小草把肉拿起来,翻来覆去看了看,又放回桌上。
“明早试试。”她说。
建平“嗯”了一声,半天又说一句:“小草,这几年,辛苦你了。”
小草抬起头,看了他一眼。他站在灯光底下,头发乱着,脸上有点灰扑扑的,眼神倒是干净,像她刚认识他那会儿。
第二天早上,天还黑着,陵园路上的灯亮着。小草和周姐在里头忙,蒸笼的白气一股股往上冒。建平也起来了,系着围裙,笨手笨脚地帮周姐搬蒸笼,被烫了一下,甩着手“嘶嘶”吸凉气。
小草看见了,没吱声,嘴角弯了一下。
店门口,有人来了。
是张老师,站在门口往里看,店里灯光打在老先生身上,一身的光。
“小草啊,听说你又回来啦?”他笑着问。
小草直起腰,擦了擦手,点点头。
老先生走进来,找个位子坐下,说:“还是老规矩,一笼包子,一碗稀饭。”小草知道,老先生如今住城东,离这半个城哩。
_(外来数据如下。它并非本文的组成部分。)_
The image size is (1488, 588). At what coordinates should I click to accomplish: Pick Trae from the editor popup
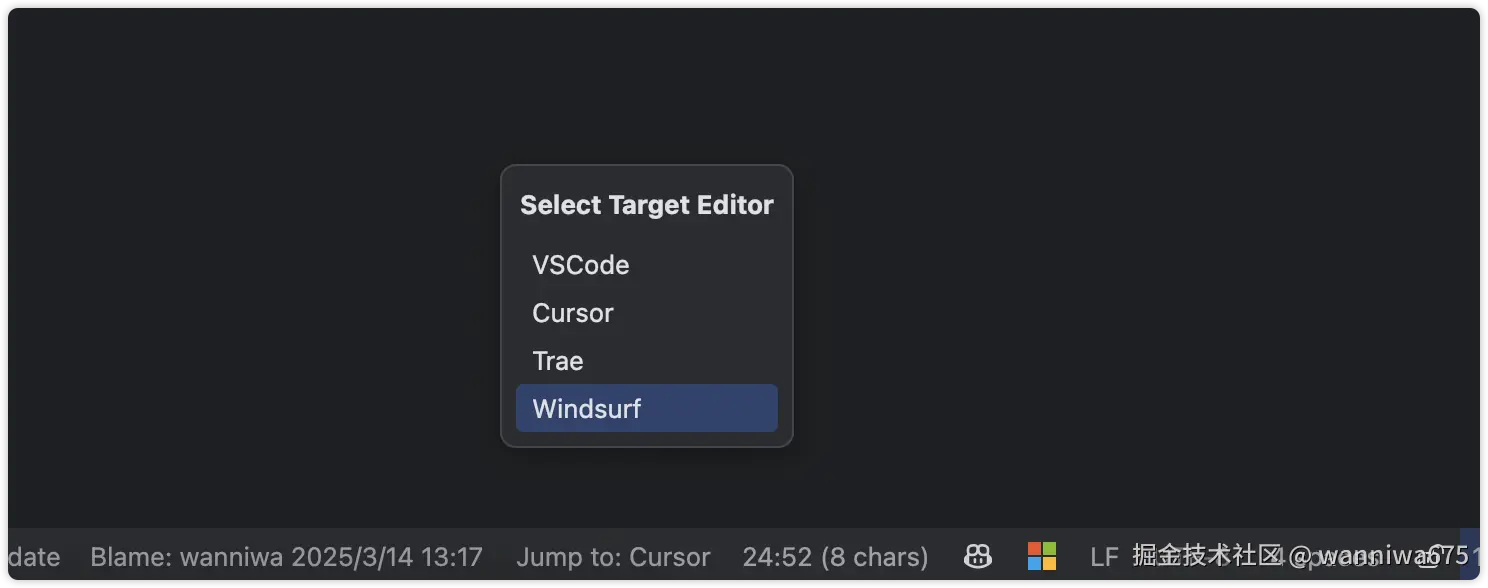point(557,361)
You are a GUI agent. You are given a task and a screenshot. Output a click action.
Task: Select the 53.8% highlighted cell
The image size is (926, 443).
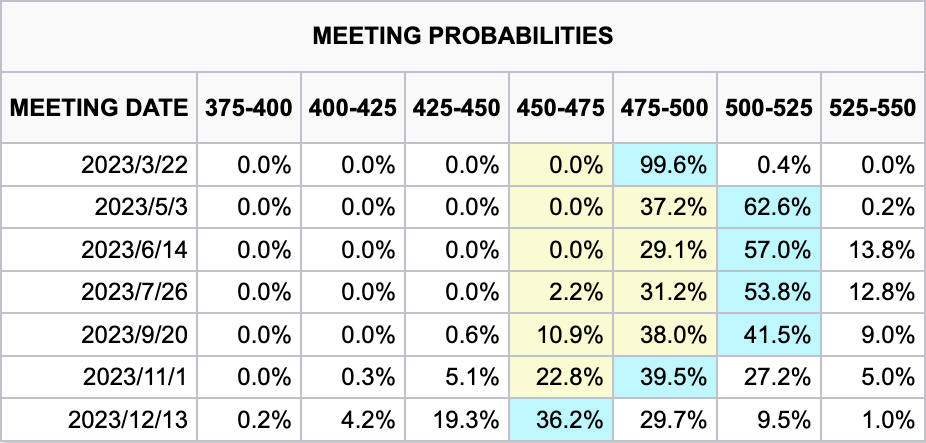pyautogui.click(x=767, y=293)
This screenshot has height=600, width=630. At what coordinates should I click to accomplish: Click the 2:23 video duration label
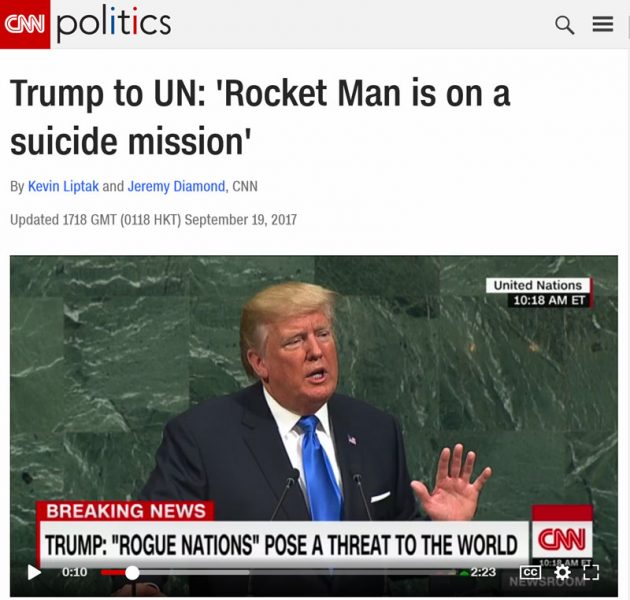[483, 572]
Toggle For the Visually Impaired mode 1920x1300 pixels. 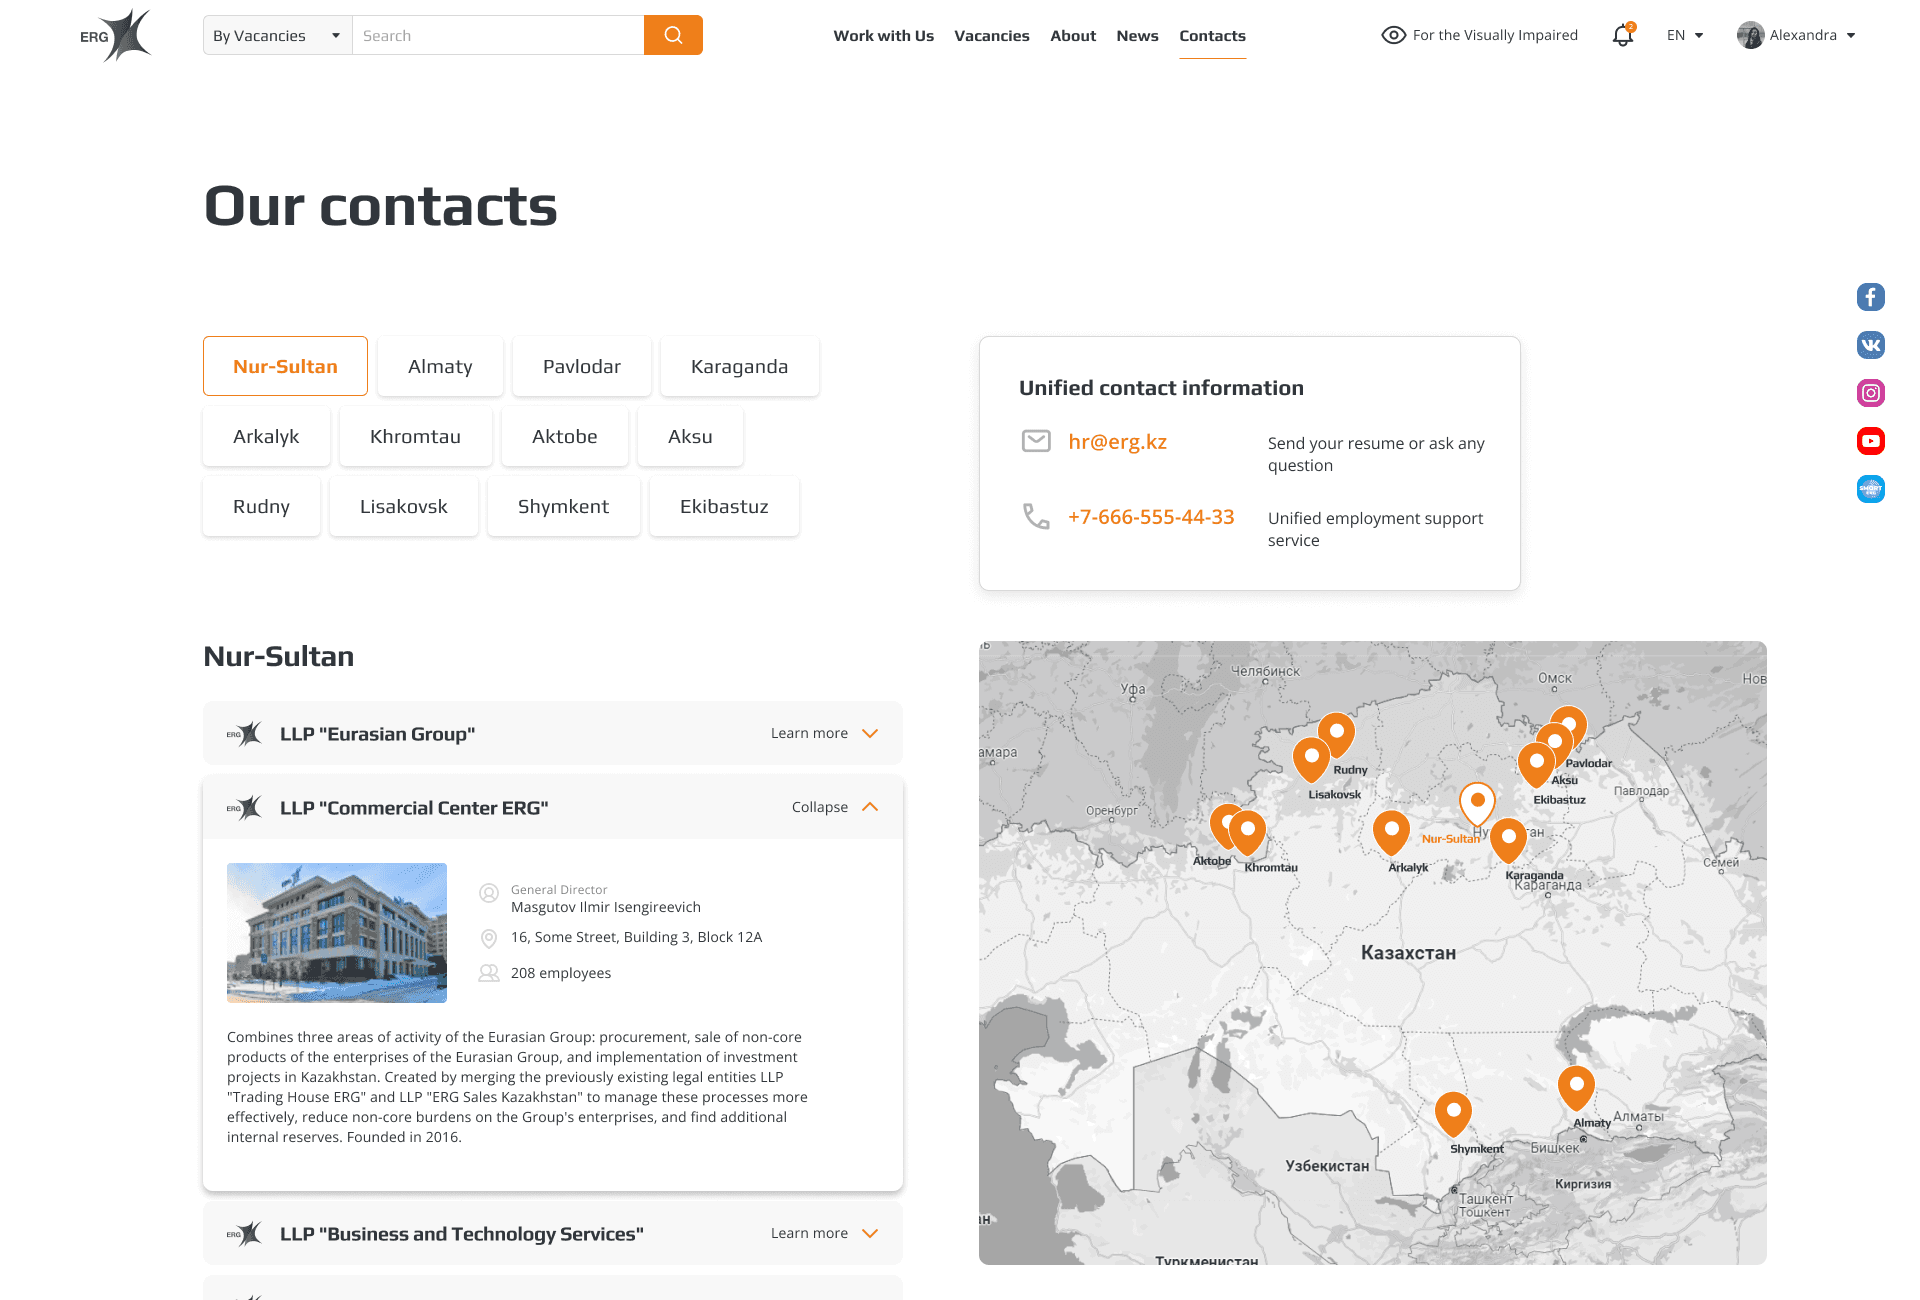point(1479,35)
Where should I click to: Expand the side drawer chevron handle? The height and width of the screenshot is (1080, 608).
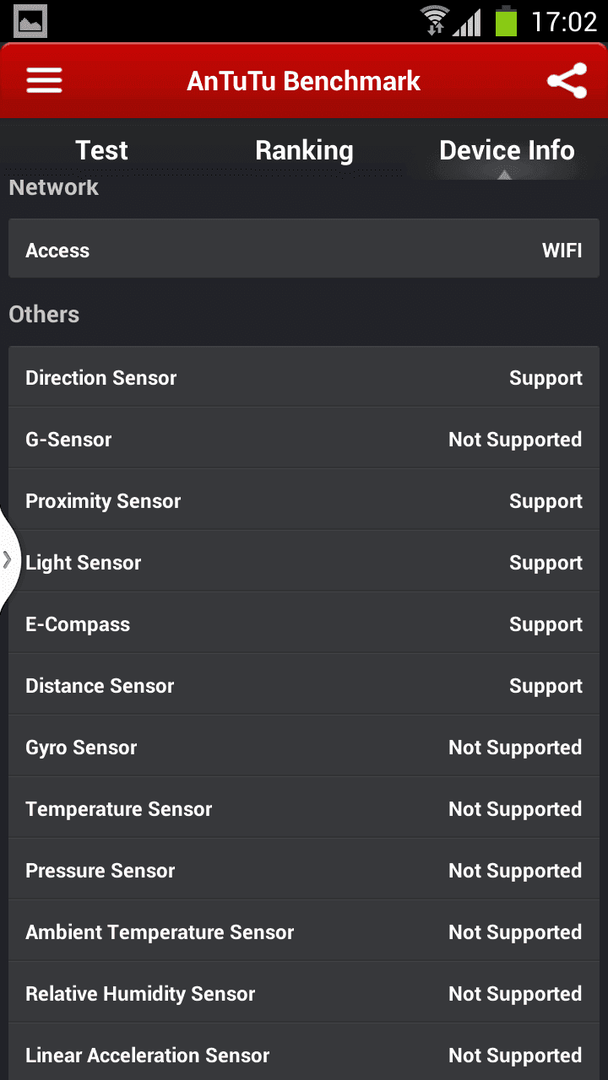10,559
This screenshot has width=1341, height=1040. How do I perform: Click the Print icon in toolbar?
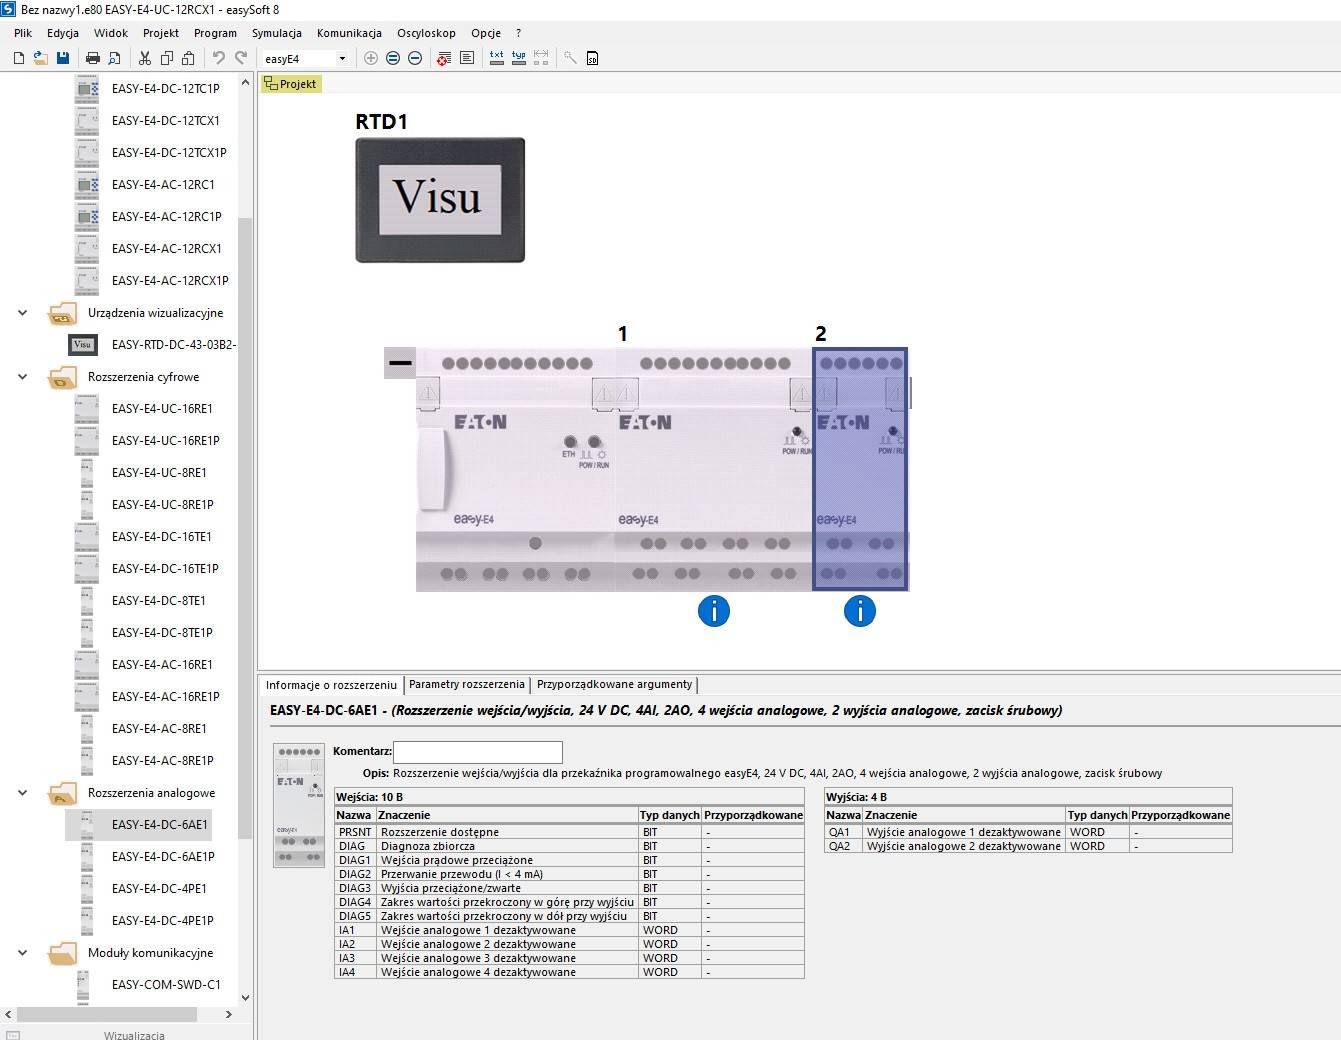coord(93,58)
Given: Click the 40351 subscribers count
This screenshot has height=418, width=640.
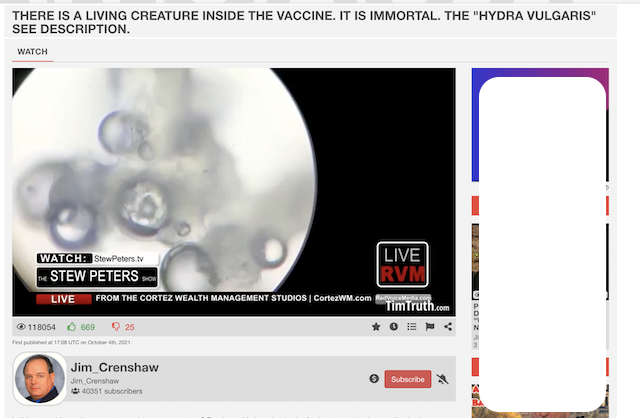Looking at the screenshot, I should 107,391.
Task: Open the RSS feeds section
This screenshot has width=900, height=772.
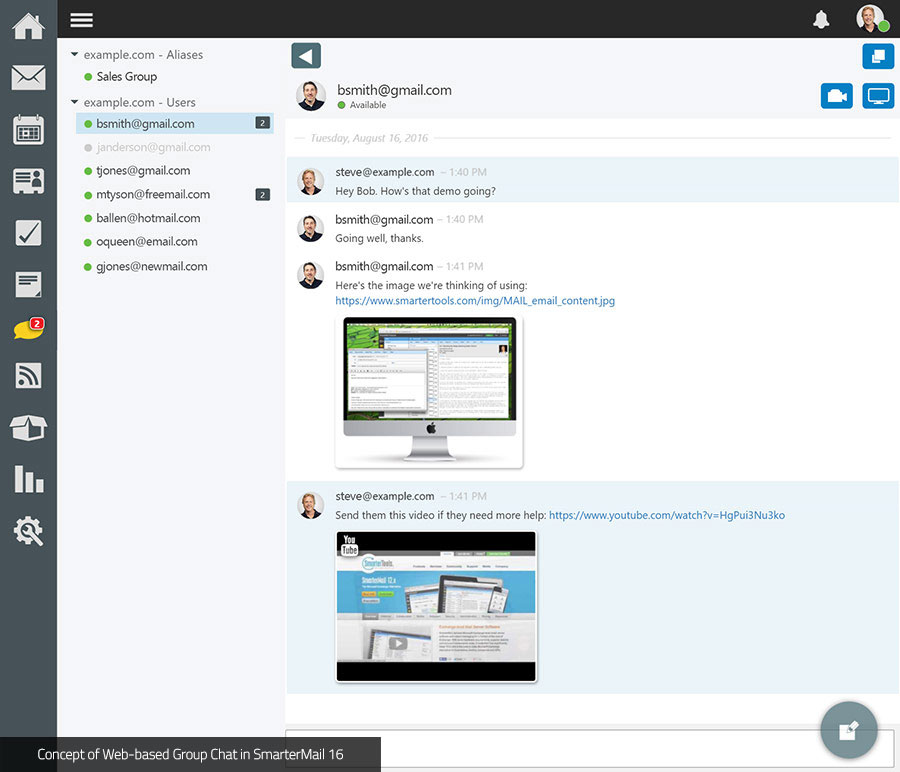Action: (27, 376)
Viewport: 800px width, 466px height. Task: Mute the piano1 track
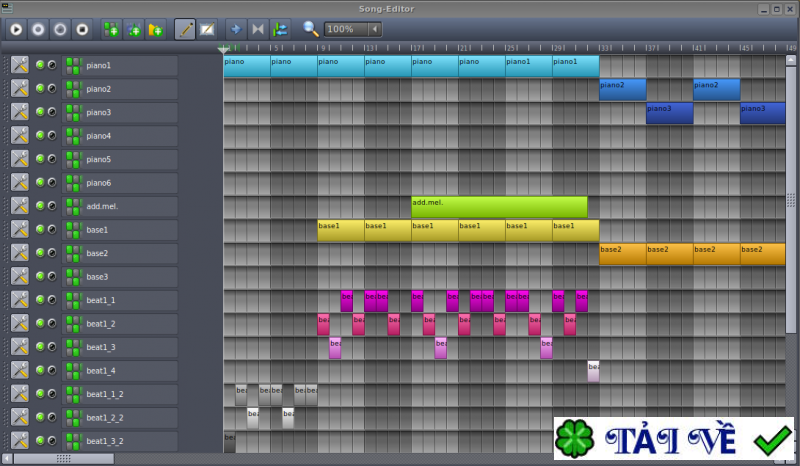click(x=40, y=65)
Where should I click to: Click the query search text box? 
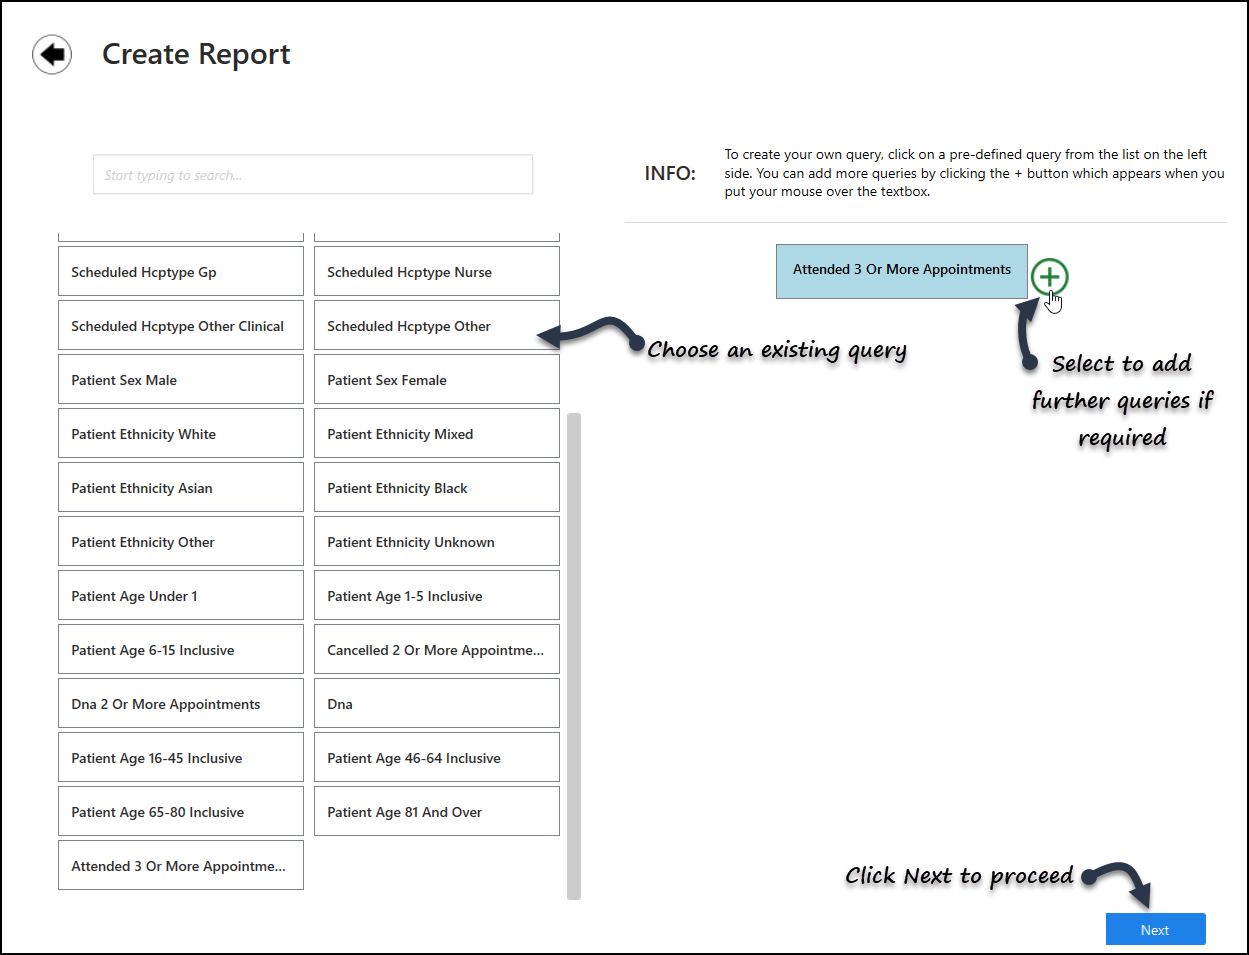tap(312, 175)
蒸笼揭开,热气扑面而来。包子的香味漫出去,漫到陵园路上,漫到清冷的空气里。天边刚刚泛白,汉江的水汽正在升腾,整座城慢慢醒了过来。
门口又来了几个人,都是老面孔,住附近的,走路晃晃悠悠过来。一个老太太路过,停下来往里瞅,笑了:“哟,小草这店,又排队了?”
队伍不长,就五六个人,一个挨一个站着,安安静静等着。
小草低着头包包子,手指翻飞,一个个小褶子捏得匀匀净净。外头的说话声隐隐约约传进来,汉江的风从街口吹过来,带着点水汽的凉意。
她没抬头,嘴角使劲弯着。
蒸笼的白气升上去,散了,又升起来。